# WORK ORDER A:
List the manifestations that the passage on Schistosoma haematobium names as arising from egg-induced lesions.
# WORK ORDER B:
Resume the passage on Schistosoma haematobium, beginning after its final sentence.

# PAGE EXCERPT:
The putative signs and symptoms of UGS were initially ascribed about 1900 Before the Common Era (BCE), when hematuria was a common finding in Egyptian males, referred to as “menstruation” [10]. Infected planorbid snails, Bulinus spp., are intermediate hosts releasing motile furcocercous cercariae in surrounding water supplies. Following skin cercarial invasion and migration thorough lungs and liver, S. haematobium worms would finally lodge in the genitourinary venous complex, in particular bladder veins, where they mature and copulate therein [11]. Although harsh disease outcomes primarily arise from the T-cell mediated, granulomatous immune responses against tissue-deposited spiny eggs of schistosomes. Such lesions would represent manifestations comprising hematuria, dysuria, itching, pelvic pain, as well as the life-threatening squamous cell carcinoma of the urinary bladder [12, 13]. Additionally, S. haematobium is responsible of egg-induced pathological lesions and associated symptoms in both men and women [14, 15].

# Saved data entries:
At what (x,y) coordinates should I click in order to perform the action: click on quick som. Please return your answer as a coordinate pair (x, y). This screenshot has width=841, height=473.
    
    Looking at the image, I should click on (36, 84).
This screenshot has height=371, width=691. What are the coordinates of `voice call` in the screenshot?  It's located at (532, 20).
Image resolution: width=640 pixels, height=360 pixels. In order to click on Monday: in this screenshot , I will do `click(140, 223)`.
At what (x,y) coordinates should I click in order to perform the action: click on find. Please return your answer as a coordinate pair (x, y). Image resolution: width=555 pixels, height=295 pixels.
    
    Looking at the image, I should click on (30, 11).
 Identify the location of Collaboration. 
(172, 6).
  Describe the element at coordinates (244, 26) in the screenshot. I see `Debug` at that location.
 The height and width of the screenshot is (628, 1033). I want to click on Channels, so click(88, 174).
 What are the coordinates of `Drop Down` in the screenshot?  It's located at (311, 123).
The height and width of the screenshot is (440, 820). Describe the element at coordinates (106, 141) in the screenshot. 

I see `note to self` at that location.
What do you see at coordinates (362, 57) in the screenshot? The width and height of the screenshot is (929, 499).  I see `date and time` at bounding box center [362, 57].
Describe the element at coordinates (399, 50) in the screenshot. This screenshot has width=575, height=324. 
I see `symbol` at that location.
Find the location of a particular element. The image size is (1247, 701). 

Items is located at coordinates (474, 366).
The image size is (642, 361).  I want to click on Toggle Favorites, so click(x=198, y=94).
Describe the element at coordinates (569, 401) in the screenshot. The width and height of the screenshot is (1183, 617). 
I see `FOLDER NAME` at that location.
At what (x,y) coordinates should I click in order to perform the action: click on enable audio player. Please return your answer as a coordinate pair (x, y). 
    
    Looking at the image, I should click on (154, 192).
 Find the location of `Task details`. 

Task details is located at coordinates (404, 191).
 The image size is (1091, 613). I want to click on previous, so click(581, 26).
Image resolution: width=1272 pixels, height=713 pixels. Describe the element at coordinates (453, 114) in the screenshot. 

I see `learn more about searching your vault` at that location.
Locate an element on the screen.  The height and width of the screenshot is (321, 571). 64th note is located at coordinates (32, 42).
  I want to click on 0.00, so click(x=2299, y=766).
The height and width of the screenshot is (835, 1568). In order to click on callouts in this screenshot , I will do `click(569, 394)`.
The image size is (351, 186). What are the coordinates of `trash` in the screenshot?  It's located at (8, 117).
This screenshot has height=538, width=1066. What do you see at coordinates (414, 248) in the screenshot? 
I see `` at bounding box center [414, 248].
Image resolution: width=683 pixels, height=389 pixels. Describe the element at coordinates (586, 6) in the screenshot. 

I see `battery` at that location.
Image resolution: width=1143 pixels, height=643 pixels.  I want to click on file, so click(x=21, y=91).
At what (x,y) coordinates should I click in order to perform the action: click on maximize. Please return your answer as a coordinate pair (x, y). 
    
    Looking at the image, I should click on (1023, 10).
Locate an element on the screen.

# OUTPUT A:
Hematuria, dysuria, itching, pelvic pain, and squamous cell carcinoma of the urinary bladder.

# OUTPUT B:
An active UGS could be detected through observation of eggs in urine sediments and/or tissue biopsies [16]. For the aim of determining hotspots and control strategies, World Health Organization (WHO) has recommended microscopic-based poly-carbonate filter examination for urinary eggs as well as dipstick assays for urinary heme detection [17, 18]. Serodiagnostic assays identifying antibodies against worm antigens may demonstrate valuable credibility in symptomatic travelers, whereas they usually fail to differentiate active or previous infections, unless those employing circulating antigens [19, 20]. An encouraging degree of sensitivity and specificity have been gained in utilization of molecular assays such as polymerase chain reaction (PCR) for schistosome detection in human serum and urine samples [21]. This method is, also, beneficial for vaginal lavage analysis, revealing the likely traits of the genital schistosomiasis [22].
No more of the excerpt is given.